After locating the line that holds "Click the Duplicate", transcribe it and each following line to the end of the records, changing nothing and adding nothing.

*** Exercise inputs ***

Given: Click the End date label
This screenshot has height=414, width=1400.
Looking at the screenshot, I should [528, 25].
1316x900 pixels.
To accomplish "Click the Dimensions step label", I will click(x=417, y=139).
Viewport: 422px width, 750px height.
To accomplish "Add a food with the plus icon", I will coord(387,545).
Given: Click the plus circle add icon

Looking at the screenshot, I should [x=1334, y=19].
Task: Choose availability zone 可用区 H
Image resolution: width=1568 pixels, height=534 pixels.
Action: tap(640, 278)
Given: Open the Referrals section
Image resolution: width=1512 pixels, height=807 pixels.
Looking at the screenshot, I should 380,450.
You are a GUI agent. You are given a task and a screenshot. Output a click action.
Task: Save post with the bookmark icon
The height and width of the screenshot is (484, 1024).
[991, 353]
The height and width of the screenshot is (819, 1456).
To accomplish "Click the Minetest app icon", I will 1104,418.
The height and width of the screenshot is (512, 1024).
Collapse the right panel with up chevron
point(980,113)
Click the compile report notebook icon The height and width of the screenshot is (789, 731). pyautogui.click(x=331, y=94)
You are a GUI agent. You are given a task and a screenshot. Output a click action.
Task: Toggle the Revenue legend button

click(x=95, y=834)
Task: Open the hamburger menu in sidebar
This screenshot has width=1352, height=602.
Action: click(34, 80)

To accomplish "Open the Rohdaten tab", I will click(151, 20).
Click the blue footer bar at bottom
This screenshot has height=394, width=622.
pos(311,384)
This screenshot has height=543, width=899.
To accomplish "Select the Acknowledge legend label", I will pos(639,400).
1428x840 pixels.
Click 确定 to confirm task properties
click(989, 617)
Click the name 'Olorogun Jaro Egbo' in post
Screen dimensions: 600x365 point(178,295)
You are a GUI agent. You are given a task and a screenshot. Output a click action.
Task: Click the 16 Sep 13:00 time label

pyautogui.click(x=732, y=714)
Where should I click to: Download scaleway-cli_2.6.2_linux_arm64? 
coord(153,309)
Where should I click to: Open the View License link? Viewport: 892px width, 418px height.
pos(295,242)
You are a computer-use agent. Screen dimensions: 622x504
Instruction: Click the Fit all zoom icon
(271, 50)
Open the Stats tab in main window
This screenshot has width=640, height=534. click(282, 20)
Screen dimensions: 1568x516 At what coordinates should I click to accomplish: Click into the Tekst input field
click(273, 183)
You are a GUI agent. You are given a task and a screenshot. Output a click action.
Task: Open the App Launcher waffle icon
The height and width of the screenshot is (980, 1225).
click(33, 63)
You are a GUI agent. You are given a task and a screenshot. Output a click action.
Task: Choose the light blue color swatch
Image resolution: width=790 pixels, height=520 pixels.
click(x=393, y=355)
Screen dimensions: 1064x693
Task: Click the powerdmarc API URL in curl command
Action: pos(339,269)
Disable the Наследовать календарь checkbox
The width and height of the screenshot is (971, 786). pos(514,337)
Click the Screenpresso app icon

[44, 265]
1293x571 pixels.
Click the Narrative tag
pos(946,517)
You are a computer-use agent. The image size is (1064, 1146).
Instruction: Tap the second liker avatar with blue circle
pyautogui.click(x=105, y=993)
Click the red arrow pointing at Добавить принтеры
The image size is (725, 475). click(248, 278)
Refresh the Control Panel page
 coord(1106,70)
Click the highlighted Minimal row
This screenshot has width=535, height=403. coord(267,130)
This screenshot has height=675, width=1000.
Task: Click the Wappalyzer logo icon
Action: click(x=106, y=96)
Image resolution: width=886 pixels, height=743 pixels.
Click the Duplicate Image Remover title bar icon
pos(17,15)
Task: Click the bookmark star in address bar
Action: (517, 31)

*** End of Exercise inputs ***

> Response to the exercise
Click the Duplicate Image Remover title bar icon
pos(17,15)
Task: Click the bookmark star in address bar
Action: (517, 31)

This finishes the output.